**WHAT TO WORK ON:**
Print the lines below exactly as they appear, starting at the line that contains "Image resolution: width=1568 pixels, height=662" and ending at the line that contains "point(439,143)", including both of those lines.

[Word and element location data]
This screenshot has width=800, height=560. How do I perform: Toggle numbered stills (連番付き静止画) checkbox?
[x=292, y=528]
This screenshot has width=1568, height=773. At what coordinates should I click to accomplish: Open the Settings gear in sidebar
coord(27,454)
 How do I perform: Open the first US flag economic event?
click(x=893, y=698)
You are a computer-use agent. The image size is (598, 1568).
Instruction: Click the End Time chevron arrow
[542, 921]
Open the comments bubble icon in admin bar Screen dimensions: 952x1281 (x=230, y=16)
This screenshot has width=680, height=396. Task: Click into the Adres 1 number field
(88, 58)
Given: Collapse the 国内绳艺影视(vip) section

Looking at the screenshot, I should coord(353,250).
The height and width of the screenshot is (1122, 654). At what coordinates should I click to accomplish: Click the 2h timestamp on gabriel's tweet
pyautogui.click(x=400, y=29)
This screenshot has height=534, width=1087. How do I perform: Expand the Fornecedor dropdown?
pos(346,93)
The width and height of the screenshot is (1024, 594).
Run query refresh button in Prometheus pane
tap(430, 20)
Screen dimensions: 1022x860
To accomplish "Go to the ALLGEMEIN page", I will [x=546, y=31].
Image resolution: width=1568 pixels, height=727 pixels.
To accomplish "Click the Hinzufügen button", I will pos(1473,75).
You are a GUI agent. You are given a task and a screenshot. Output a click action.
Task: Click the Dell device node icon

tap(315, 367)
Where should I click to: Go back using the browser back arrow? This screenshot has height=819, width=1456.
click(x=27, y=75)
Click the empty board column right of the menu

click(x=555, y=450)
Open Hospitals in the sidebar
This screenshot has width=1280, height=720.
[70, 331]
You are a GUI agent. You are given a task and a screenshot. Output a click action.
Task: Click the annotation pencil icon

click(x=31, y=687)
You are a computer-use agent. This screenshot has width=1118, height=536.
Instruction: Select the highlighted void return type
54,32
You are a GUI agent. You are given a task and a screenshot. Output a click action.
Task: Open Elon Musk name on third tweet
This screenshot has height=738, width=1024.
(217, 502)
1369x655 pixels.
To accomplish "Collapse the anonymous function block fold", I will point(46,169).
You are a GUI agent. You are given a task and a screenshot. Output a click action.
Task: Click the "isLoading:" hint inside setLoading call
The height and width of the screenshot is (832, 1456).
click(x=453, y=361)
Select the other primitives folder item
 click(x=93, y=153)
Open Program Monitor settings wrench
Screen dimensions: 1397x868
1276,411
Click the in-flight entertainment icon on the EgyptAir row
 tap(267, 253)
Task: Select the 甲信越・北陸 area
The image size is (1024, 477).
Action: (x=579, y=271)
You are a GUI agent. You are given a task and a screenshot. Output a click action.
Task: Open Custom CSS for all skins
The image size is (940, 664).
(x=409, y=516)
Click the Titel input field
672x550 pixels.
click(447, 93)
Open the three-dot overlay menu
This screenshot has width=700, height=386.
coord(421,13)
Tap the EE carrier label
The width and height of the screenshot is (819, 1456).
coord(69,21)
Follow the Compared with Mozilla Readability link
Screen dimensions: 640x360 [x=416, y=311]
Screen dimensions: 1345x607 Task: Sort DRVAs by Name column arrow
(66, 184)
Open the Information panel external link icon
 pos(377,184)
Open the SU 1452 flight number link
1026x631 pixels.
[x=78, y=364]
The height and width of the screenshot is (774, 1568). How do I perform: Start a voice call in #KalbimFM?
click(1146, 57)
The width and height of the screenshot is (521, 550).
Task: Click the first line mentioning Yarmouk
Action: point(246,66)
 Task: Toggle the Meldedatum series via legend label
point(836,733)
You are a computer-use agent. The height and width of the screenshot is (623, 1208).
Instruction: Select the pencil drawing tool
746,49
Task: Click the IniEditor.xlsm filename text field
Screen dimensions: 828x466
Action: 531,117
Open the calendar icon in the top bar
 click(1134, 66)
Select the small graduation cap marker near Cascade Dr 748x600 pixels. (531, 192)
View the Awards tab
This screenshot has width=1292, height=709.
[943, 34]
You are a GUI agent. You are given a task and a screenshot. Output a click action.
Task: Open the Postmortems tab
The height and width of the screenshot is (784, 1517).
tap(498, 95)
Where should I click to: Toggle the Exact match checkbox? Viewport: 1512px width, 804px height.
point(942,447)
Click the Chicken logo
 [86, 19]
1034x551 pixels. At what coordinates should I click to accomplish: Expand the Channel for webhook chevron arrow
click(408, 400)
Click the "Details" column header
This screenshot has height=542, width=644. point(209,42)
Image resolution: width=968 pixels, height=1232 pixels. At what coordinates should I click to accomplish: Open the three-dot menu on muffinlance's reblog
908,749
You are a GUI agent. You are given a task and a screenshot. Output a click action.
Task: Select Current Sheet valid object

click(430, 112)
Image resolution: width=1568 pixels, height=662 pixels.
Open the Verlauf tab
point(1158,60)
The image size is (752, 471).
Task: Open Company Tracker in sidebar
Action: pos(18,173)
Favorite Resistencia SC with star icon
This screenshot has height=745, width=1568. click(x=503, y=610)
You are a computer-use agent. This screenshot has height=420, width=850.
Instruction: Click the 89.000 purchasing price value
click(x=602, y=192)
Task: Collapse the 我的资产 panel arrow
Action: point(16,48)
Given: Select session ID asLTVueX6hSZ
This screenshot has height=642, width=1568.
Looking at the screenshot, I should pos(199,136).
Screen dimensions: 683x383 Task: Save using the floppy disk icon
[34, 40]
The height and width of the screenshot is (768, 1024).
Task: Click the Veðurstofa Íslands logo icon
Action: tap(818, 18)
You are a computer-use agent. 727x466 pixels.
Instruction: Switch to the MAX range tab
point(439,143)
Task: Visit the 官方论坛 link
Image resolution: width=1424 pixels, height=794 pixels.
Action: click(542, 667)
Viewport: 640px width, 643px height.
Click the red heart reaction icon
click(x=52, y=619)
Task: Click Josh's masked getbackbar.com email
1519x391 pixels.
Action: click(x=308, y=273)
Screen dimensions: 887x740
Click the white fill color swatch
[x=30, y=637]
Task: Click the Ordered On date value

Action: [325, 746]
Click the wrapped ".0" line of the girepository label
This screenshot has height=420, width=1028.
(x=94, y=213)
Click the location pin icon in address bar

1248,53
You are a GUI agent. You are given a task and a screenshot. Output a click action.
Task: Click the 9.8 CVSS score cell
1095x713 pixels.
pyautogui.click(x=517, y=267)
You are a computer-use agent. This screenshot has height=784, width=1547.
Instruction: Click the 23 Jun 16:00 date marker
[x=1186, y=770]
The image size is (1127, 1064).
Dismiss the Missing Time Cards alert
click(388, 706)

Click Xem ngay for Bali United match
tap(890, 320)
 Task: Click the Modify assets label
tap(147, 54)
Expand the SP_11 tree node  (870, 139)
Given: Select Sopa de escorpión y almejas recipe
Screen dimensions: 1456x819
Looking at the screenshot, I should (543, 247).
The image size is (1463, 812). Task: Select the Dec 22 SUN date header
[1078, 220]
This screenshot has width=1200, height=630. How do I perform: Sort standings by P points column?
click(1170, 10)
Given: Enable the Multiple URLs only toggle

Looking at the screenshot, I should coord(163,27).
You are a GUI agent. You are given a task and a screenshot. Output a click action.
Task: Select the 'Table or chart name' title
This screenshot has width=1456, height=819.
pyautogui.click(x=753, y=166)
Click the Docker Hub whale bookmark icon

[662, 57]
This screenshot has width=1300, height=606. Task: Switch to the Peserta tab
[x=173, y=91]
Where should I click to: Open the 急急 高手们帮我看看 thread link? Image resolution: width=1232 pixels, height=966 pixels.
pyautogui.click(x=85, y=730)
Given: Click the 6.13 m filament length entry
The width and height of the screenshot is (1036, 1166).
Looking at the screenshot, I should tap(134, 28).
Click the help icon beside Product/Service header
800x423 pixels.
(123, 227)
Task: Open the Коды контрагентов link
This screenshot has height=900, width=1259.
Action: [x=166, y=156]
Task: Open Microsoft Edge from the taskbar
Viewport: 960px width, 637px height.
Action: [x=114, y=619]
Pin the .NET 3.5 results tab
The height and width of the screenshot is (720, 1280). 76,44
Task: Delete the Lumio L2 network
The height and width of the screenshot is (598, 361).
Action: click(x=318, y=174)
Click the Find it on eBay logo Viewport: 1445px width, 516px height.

**CORRECT OUTPUT:**
Image resolution: width=1568 pixels, height=662 pixels.
Open the Verlauf tab
point(1158,60)
The image size is (752, 471).
Task: Open Company Tracker in sidebar
Action: pos(18,173)
Favorite Resistencia SC with star icon
This screenshot has height=745, width=1568. click(x=503, y=610)
You are a computer-use agent. This screenshot has height=420, width=850.
Instruction: Click the 89.000 purchasing price value
click(x=602, y=192)
Task: Collapse the 我的资产 panel arrow
Action: point(16,48)
Given: Select session ID asLTVueX6hSZ
This screenshot has height=642, width=1568.
Looking at the screenshot, I should pos(199,136).
Screen dimensions: 683x383 Task: Save using the floppy disk icon
[34, 40]
The height and width of the screenshot is (768, 1024).
Task: Click the Veðurstofa Íslands logo icon
Action: tap(818, 18)
You are a computer-use agent. 727x466 pixels.
Instruction: Switch to the MAX range tab
point(439,143)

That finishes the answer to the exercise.